**To do**: Translate this sentence from the passage on build automation below into Spanish: "Build automation tools produce the executable code, which can be deployed later using deployment automation."

*** Extract to read ***

In this era, when technology is rapidly evolving, it takes a significant amount of time to build, test, and deploy your code from development to a test environment, and then to production. This is where Deployment and Build automation come into the picture. You will first develop and build/compile your code before deploying and testing it. So we shall focus on building automation first.
In software development, "Build" refers to the process that converts files and other assets of your project into a single file that can be deployed on your server. Build automation tools produce the executable code, which can be deployed later using deployment automation. The build process will include, but is not limited to, the steps listed below.
Compiling source files from a local or shared repository.
Adding required dependencies.
Link all the files and store logs.
The above files should be packaged into a single file using compressed formats such as jar, ear, war, and zip so that they can be deployed.
The build is said to be automated when these steps repeatedly need to be performed and do not require any human to intervene in this process directly, and this process can be performed at any time or scheduled. If you do these steps manually, there are chances that a human could make a mistake. It may take more time for a human to perform these tasks; hence, you should automate your build and deployment processes so that humans can focus on another important task at hand.

*** End of Extract to read ***
*** Recorded information ***

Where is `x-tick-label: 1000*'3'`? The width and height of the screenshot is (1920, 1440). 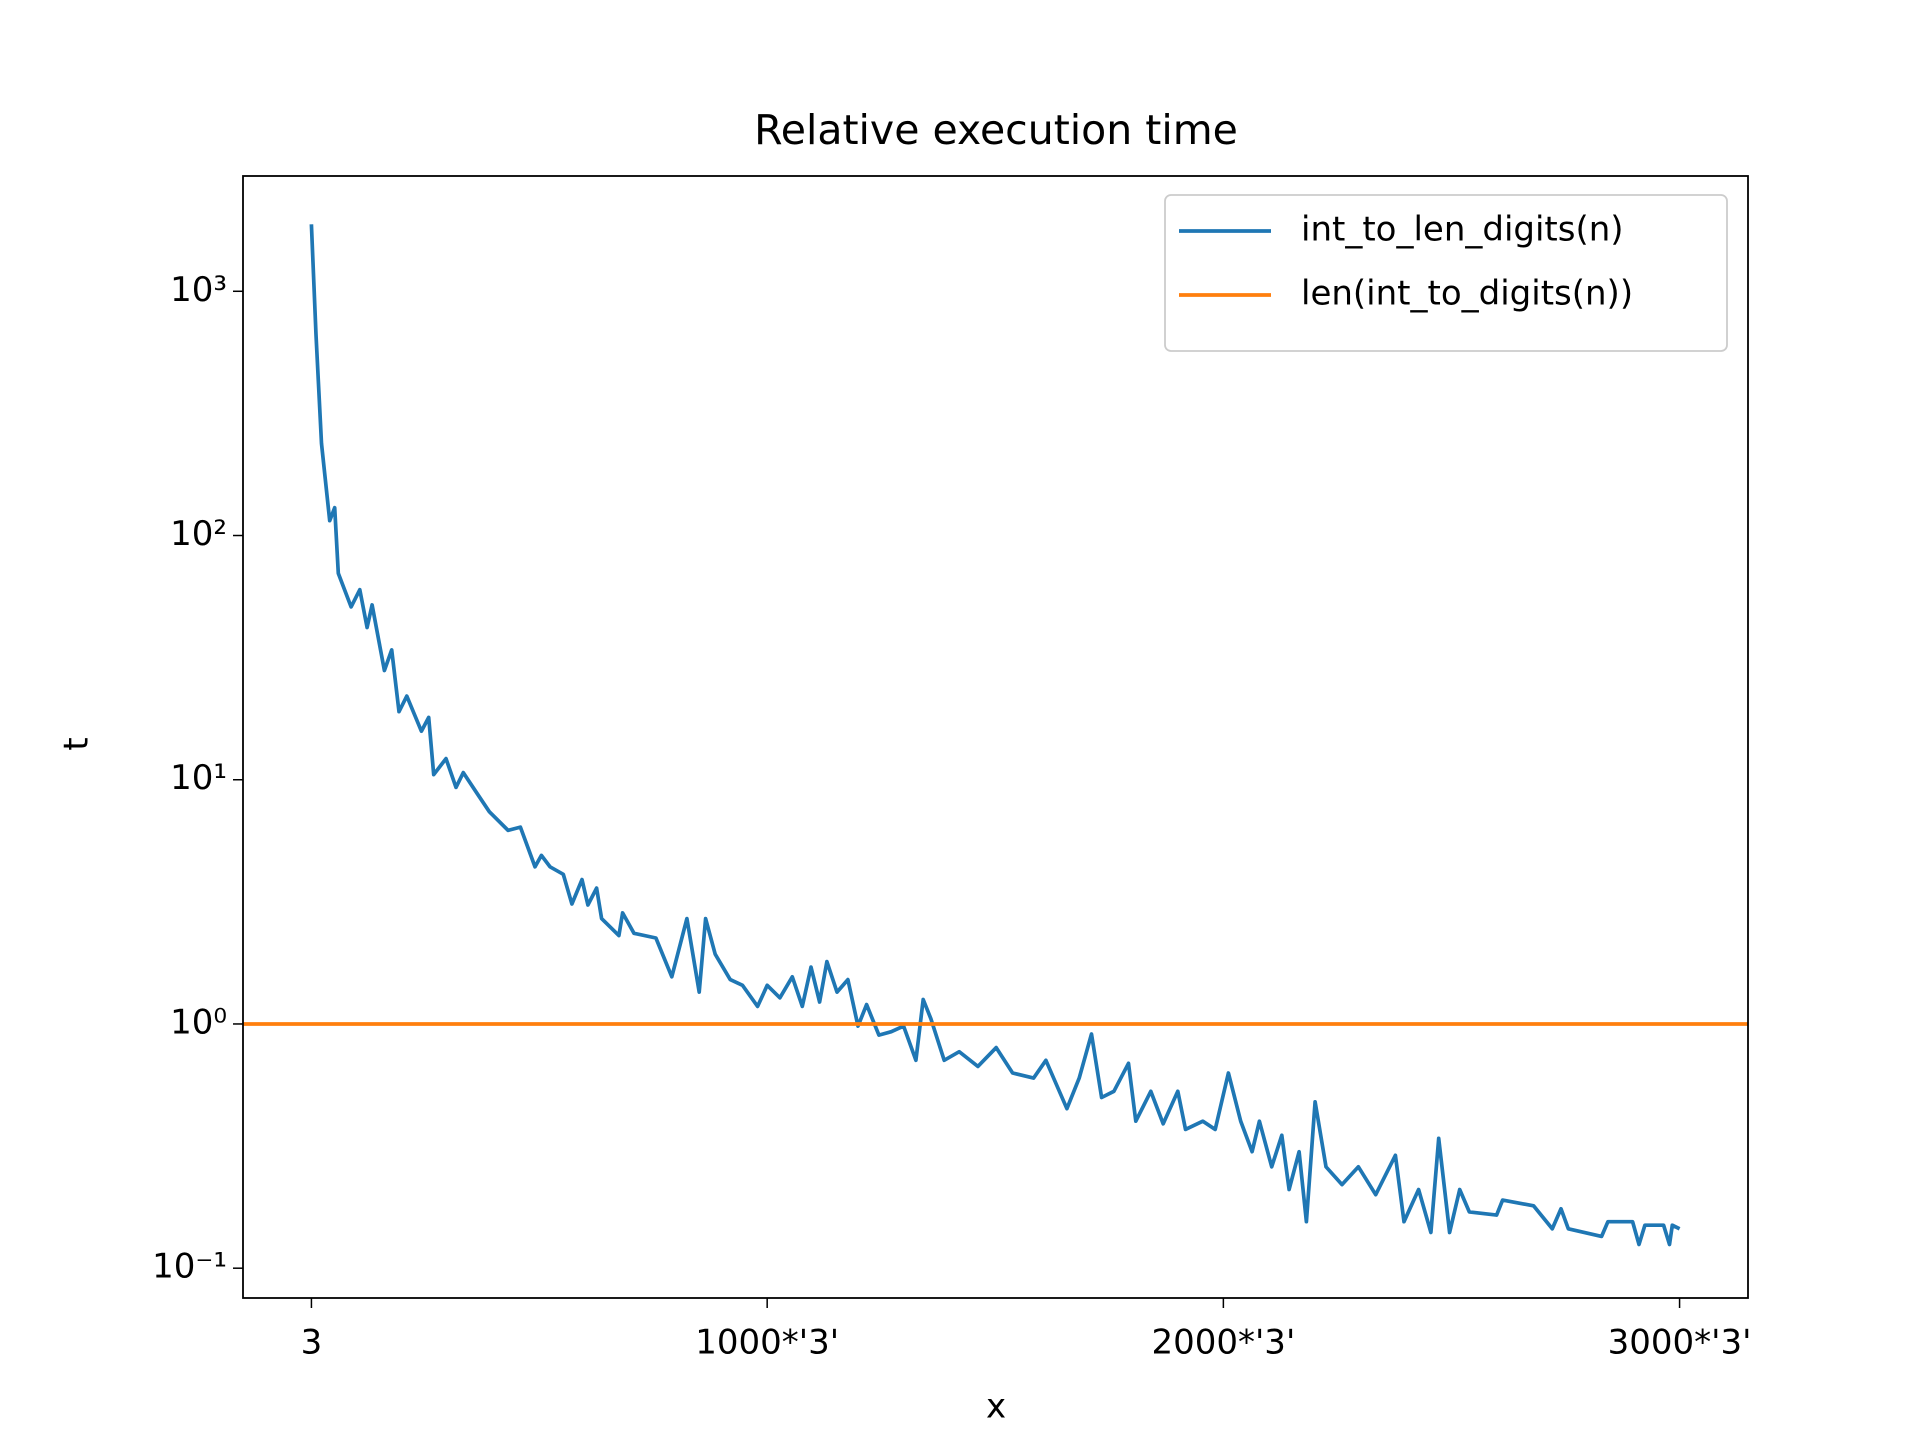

*** End of Recorded information ***

**Response**: Las herramientas de automatización de compilación producen el código ejecutable, que puede desplegarse más tarde mediante la automatización del despliegue.